Fishermen feel outnumbered and outvoted in debates that directly affect their livelihoods

Dear Sir,

The general public is understandably confused about why the island’s fishermen are dissatisfied with their engagement opportunities within the structure of the Bermuda Ocean Prosperity Programme. The Minister says fishermen have been invited and involved at every step, and have a voting seat on the Steering Committee.

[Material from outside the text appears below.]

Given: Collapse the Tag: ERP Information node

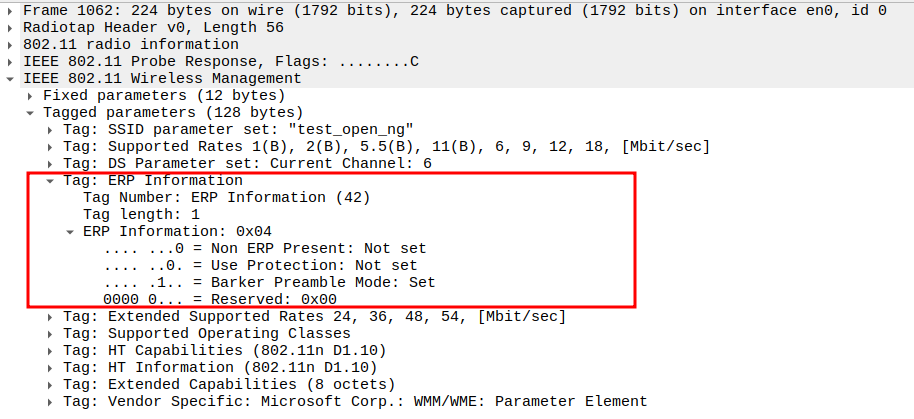Looking at the screenshot, I should click(50, 181).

It’s worth looking at the other voting members of that committee:

Entities that have nothing to do with Fisheries management:

1. Bermuda Business Development Agency

2. Bermuda Department of Health

3. Bermuda Economic Development Corporation

4. Bermuda Tourism Authority

5. Department of Economic Development

6. Department of Energy

7. Department of Planning

8. Department of Workforce Development

9. Estate Section, Ministry of Public Works

10. Regulatory Authority

Entities that are at least more ocean related:

1. Bermuda Shipping and Maritime Authority

2. Department of Marine and Ports

3. Environmental Authority

4. Historic Wrecks Authority

5. Bios (“Bios’ mission is to seek and share fundamental knowledge of the oceans through state-of-the-art scientific research, world-class field expeditions and comprehensive educational experiences.” From the BIOS website. Their role is as a scientific resource, not a policy development entity.)

Entities actively involved in Fisheries management:

1. Commercial Fisheries Council

2. Department of Environment and Natural Resources

3. Marine Resources Board

It’s no wonder the fishermen felt outvoted. And I’m not even opening the box of the US-based Waitt Institute’s influence, with their slick advertising budget that could have funded a new fisheries patrol boat. I know several fishermen who would have liked to be able to vote on Planning issues concerning the airport dump, which has destroyed a prime anchovy aggregation spot in Castle Harbour, however they were for some reason not consulted on that.

The Minister says the fishermen are welcome at any time back to the BOPP table. He’s missing the point that the discussion is so stacked against them, their input is over-ruled on issues that first and foremost, affect their livelihoods.

Nor did this contentious situation come about in a vacuum. Fishermen’s concerns have been historically ignored, over-ruled, and under-funded for decades. This did not come out of nowhere with just the BOPP, it’s been brewing for a long time.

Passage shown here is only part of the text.